The $26 million project began three years ago. It reconfigured the port’s previous container gate layout used by truckers, increasing the outbound lanes from three to six and inbound lanes from four to seven. Several new technologies are incorporated in the new complex, including weigh-in-motion scales, scanning devices and other features intended to reduce turnaround times.
The new facility modernizes and enhances the port’s truck-bound efficiency, according to N.C. State Ports Authority COO Doug Vogt.
“All improvements to the container gate complex … enables NC Ports to not only meet the demand of increased container volume at the Port of Wilmington but continue to improve on the best trucker turn-times on the East Coast,” Vogt wrote in an email. “In addition, these improvements enhance the level of service we provide to our trucking community and local port-user community.”
For a single container, the port’s truck turnaround time as of December was about 20 minutes, according to port documents. Congestion at the gate was identified as a key constraint to the port’s growth in its strategic master plan in 2016, which prompted the planning and construction of the new facility.
At the N.C. State Port Authority's board of director's meeting last month, executive director Brian Clark said the complex process of bringing the new facility online required the collaboration of multiple teams. "It is a lot of work," he said. "It's making sure that when we flip the switch, there's no going back from it, so there's a lot of testing and a lot of planning."
In August, the first phase of the project was completed, with port personnel implementing new technologies at the old truck gate complex. This included a new terminal operating system, Navis N4, used at more than 140 container terminals across the globe and “considered the premier software in the industry,” Vogt said.
The new operating system will help “expedite the movement of goods” and allow the port to support larger ships while increasing productivity, according to Vogt. A new gate operating system by smart-Tecs integrates weigh-in-motion scales, radio frequency identification, optical character recognition and kiosks to work within the new operating system software, he added.
Also part of the first phase, a community access portal gave truckers access to the new operating system, allowing them to track the status and availability of shipments, Vogt said. The portal includes a TSA-like ability that gives trucking companies information and direction to help accelerate their time through the gate and “validate that there are no issues prior to the trucker’s arrival.”

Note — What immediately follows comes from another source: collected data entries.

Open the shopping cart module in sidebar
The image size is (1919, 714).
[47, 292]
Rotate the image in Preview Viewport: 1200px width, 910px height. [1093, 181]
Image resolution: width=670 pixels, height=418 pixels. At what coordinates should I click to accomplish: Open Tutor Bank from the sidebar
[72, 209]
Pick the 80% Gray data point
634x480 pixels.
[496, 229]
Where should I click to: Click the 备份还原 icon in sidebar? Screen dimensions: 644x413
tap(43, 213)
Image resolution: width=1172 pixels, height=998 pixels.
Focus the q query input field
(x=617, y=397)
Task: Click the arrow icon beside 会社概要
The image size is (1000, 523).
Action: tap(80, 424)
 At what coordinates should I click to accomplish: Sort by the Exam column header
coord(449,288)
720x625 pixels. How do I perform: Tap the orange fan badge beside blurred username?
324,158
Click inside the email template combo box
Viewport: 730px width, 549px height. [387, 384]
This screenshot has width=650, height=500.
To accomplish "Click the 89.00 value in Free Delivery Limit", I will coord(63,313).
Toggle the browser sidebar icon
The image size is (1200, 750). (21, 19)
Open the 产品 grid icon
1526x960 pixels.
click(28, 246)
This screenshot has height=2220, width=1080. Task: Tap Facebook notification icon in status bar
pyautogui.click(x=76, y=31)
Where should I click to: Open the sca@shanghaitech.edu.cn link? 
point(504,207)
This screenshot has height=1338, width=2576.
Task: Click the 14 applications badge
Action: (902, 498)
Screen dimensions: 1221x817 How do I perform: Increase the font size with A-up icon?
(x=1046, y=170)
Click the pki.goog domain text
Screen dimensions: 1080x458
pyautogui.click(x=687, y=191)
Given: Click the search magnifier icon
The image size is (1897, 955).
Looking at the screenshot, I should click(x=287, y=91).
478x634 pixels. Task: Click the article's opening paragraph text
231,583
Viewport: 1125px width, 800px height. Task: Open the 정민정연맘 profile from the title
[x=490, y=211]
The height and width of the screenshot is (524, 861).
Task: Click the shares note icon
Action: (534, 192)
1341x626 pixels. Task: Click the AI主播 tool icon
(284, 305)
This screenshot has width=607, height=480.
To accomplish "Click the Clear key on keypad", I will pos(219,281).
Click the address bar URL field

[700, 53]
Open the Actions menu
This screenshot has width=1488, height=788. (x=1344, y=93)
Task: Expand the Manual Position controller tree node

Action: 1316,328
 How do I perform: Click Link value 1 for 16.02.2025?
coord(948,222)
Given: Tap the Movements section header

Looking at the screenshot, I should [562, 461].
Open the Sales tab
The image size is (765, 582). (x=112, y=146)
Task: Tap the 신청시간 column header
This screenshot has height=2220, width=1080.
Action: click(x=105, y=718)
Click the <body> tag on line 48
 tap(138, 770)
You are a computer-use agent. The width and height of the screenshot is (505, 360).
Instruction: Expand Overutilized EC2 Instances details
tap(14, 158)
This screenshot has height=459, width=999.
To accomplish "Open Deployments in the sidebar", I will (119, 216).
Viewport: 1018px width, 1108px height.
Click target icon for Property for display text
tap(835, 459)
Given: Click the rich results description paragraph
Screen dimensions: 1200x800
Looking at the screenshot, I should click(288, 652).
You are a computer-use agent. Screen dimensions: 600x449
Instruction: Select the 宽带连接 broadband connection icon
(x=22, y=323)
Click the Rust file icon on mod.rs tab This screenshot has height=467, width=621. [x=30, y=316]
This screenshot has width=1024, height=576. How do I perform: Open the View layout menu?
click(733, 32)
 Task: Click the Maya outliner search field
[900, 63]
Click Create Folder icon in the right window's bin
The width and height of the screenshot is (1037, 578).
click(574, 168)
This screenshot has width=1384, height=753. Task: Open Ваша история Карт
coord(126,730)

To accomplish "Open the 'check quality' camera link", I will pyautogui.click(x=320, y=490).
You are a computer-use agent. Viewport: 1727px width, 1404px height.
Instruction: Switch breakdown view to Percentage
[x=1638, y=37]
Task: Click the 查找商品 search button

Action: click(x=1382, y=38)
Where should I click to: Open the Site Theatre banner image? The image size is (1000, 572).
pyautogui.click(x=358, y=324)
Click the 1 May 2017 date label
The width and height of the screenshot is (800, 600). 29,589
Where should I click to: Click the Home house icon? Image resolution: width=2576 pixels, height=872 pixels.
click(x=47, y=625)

The second phase includes the opening of an optical character recognition (OCR) barn. Trucks drive through this area upon entering the gate, and it scans relevant markings and weighs the vehicles in motion. “At no point in the OCR Barn does a truck stop, it continues moving through the barn at 15 mph and information is captured while in motion,” Vogt said.
A new container operations office also opened last week.
The old 5-acre South Gate complex, located next to the new one, can now be developed into an additional container laydown area to increase the port’s capacity. Last week, the N.C. State Ports Authority posted a video tour of the new area.